Lo van a gastar. Al Obelisco lo van a gastar. Siempre se dijo que no “significa” ni “sirve” para nada y es cierto: fue creado en el ‘36 para que trabajara de alevosa marca identificatoria de la ciudad y los turistas –sólo ellos– tuvieran algo inequívocamente porteño que fotografiar. Sólo eso. Sin embargo, cierta costumbre de frecuentación reiterada durante las últimas décadas le han ido otorgando, a falta de otra cosa, un sentido relativo, un valor de uso dado por su propia virtualidad: el Obelisco no es otra cosa que lo que se hace con él. Y lo que se hace es usarlo, rodearlo, transitarlo. Más prostituido que democrático, se ha convertido en el literal lugar común de la celebración –como el antiguo “salir de putas”– y se va al festivo o camorrero Obelisco sin el compromiso político con que se iba a la Plaza, sin el fervor protestón con que se va al Congreso. El Obelisco es joda.

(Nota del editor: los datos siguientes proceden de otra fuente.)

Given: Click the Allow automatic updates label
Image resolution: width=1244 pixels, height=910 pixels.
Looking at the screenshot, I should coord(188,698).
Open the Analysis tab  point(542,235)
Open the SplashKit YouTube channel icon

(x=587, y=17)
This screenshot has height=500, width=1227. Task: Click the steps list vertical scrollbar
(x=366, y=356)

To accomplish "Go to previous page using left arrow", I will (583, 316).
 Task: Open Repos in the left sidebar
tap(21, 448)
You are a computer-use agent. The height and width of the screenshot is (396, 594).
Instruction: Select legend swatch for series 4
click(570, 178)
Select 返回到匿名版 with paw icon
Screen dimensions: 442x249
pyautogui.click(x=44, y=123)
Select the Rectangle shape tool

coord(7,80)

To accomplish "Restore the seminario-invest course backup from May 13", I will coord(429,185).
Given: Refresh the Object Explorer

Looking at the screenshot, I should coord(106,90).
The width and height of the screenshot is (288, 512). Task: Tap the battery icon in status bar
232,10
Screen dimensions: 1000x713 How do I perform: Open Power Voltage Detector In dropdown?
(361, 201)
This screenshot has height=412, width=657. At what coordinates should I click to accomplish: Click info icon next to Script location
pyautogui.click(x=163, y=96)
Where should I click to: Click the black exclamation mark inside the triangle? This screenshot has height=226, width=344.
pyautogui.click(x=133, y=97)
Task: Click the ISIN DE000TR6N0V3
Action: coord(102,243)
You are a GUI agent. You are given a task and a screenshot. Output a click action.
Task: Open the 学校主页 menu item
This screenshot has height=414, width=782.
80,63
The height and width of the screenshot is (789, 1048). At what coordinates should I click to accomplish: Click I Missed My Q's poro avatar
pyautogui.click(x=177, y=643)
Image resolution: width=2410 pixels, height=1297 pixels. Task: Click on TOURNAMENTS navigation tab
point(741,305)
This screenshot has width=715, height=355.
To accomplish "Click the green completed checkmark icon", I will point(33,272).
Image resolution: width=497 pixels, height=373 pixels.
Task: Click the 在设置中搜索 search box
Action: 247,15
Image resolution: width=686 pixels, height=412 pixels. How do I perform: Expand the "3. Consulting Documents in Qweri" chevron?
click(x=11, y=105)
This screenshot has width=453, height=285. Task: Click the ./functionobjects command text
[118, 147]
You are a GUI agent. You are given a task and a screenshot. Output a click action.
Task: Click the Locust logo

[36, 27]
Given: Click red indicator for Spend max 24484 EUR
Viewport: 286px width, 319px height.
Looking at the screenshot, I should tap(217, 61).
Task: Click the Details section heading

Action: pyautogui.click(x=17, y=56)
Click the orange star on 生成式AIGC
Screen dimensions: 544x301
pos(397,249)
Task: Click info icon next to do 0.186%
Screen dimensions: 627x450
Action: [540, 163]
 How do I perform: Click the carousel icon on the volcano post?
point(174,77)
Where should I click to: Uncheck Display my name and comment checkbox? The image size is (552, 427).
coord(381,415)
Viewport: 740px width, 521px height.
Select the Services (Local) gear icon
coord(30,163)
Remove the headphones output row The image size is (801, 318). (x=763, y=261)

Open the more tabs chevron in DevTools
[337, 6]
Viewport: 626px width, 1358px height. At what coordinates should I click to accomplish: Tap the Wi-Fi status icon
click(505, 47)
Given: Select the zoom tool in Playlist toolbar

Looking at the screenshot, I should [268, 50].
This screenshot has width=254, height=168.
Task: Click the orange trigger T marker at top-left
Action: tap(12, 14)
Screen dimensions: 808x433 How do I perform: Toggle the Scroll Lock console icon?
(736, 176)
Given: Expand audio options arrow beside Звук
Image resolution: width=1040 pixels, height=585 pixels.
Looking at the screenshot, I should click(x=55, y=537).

Y lo van a gastar. Si se fija bien, ya tiene la puntita un poco redondeada, se le van suavizando las aristas de tanto tránsito celebratorio. Tenemos una capacidad aparentemente inagotable para las modas y la rutinización de palabras, usos, gestos y costumbres: ir al Obelisco ya es eso. Mirándolo bien, cada vez más es menos un obvio signo fálico para convertirse en una trajinado dedo. Erguido, por ahora, con la uña un poquito comida. Pero, ¿qué dedo es el Obelisco, cómo se lo usa y para qué?
En principio, nació para índice, el sobrador dueño de la mano, el acusador y fiscal del grupo, el que sabe o cree saber lo que quiere. El índice apunta hacia arriba, señala direcciones y establece responsabilidades. Muchas veces los que van al Obelisco lo usan así: hacia allá vamos y estos o aquellos tienen la culpa.
El segundo uso del Obelisco como dedo es erguirlo como pulgar. El pulgar solo –gesto yanqui adoptado y tardío entre nosotros: Videla en el Mundial ‘78– es conformidad y acuerdo, simple asentimiento: todo bien. Cuando se va al Obelisco a decir que está todo bien, suelen ser convocados por una iglesia televisiva de las de ahora o cualquier otra zanahoria más o menos espiritual.
El tercer uso ritual del Obelisco como dedo se refiere al enhiesto mayor, el tercero arrancando de cualquiera de los dos lados, el largo, el flaco, el expresivo dedo del placer y la humillación. Hay razones para suponer que esta última advocación es la que más adeptos tiene en los rituales colectivos de la Plaza de la República.
Anoche, por ejemplo, los hinchas de Boca fueron –qué otra cosa les quedaba– al Obelisco. Y lo usaron como se usan todos los dedos. Boca señaló con el índice hacia arriba que hay una Voluntad que está más allá de los avatares de puntos y goles más o menos merecidos: Dios no es argentino –hace rato que tramitó la ciudadanía comunitaria–, pero sigue siendo de Boca.
Los rutinizados hinchas tricampeones sintieron en la cercanía de los iguales que el Obelisco era el pulgar erguido de la conformidad y el reconocimiento común. Esa sensación de ser más, de ser una mitad holgada, una mayoría barullera que se identifica a partir de muy pocas cosas, casi nada más que el fervor. Como si fuera poco.
Y finalmente, signo de estos tiempos competitivos, el gastado Obelisco una vez más se ha erguido anoche como un franco, grosero, alevoso dedo anular. Hace mucho (¿desde siempre?) que el triunfo y su celebración -deportiva o no– en la Argentina tienen destinatario doble: se dedica para celebrar, pero sobre todo se dedica para humillar.
Lo van a gastar. Al dedo anular, los argentinos lo vamos a gastar. El Obelisco va a necesitar un forro si lo seguimos usando así.